L’univers de la jeune artiste est un monde où l’on joue collectif. L est singulière mais ne voyage pas en solitaire. Elle trace sa route artistique avec sa bande, et chez elle le « on » est naturel. Naturellement attendrissant. « Quand je me pense sur scène, je me pense avec eux, ce sont des musiciens exceptionnels et aussi mes amis. Le disque, il s’est élaboré de façon familial avec BabX et sa bande qui est aussi la mienne. ». BabX [2], ami de longue date et frère de musique, c’est le chef d’orchestre maniaque et élégant qui a taillé son petit joyaux musical brillant dans la pénombre. Le disque de L c’est aussi lui, et quand on demande à la principale intéressée comment l’ambitieux tandem a abouti à cette succession de titres nocturnes, incroyablement lumineux dans le ressenti à l’écoute, elle répond instantanément : « On bosse ! ». Le travail d’orfèvre en quête permanente de l’émotion poétique et musicale s’élabore sur la durée. « C’est énormément de travail, de réflexions, des avancées, des retours aussi, poursuit-elle. L’avantage d’avoir des vrais compagnons de route dans la vie c’est le partage des découvertes, des écoutes de chacun ».

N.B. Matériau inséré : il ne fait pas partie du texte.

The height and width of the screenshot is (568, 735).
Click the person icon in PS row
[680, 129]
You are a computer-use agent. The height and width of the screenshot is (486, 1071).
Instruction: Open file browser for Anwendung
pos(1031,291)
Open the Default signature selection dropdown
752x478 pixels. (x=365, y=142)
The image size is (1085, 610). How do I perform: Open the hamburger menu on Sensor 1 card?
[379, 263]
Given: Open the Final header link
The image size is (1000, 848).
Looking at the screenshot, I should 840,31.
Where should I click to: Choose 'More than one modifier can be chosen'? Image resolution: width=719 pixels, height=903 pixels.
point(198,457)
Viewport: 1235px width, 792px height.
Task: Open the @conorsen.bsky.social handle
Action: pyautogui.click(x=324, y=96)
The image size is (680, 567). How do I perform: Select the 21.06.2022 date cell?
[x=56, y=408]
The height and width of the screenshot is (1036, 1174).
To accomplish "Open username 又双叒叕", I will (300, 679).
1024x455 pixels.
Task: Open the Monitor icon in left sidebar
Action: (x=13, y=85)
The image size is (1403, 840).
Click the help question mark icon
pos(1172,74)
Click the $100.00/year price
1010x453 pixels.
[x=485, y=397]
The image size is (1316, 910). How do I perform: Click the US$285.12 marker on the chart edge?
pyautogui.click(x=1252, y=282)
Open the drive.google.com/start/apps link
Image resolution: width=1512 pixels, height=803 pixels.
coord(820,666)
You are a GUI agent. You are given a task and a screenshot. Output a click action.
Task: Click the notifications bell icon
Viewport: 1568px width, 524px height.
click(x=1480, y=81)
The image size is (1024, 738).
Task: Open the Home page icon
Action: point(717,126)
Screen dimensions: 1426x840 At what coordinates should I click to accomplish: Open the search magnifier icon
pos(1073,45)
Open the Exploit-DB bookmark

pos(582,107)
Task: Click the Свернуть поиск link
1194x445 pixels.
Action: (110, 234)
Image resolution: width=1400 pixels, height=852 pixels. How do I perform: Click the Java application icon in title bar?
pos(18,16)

Une gracieuse initiale s’inscrivant avec plaisir dans la grande chanson française
L c’est une voix, mais bien avant cela, une oreille attentive et sensible et ce dès le plus jeune âge. Dans sa discothèque familiale, il y a avait foule de grands. Barbara et Brel en tête. Elle précisera amusée de la coïncidence : « Je crois même que ma mère écoutait Barbara quand elle me portait dans son ventre, donc ça remonte à très loin. Avec Billie Holiday ce sont mes deux mamans musicales ! J’ai un rapport émotionnel très particulier avec leurs musiques, je les reconnais immédiatement n’importe où, en deux notes ! ». Les confessions avancent naturellement, et confirment le portrait qu’on se faisait de cette artiste, belle personne passionnée et passionnante, chez qui le mot est roi... comme jadis il l’était chez les grands artistes français. Elle cite Barbara, Ferré bien-sûr. N’oublie pas les Anglo-Saxons, des Beatles à Radiohead. On écoute avec plaisir l’énumération de ses influences, ses sources de création. Elle ne joue pas l’artiste cérébrale, elle l’est.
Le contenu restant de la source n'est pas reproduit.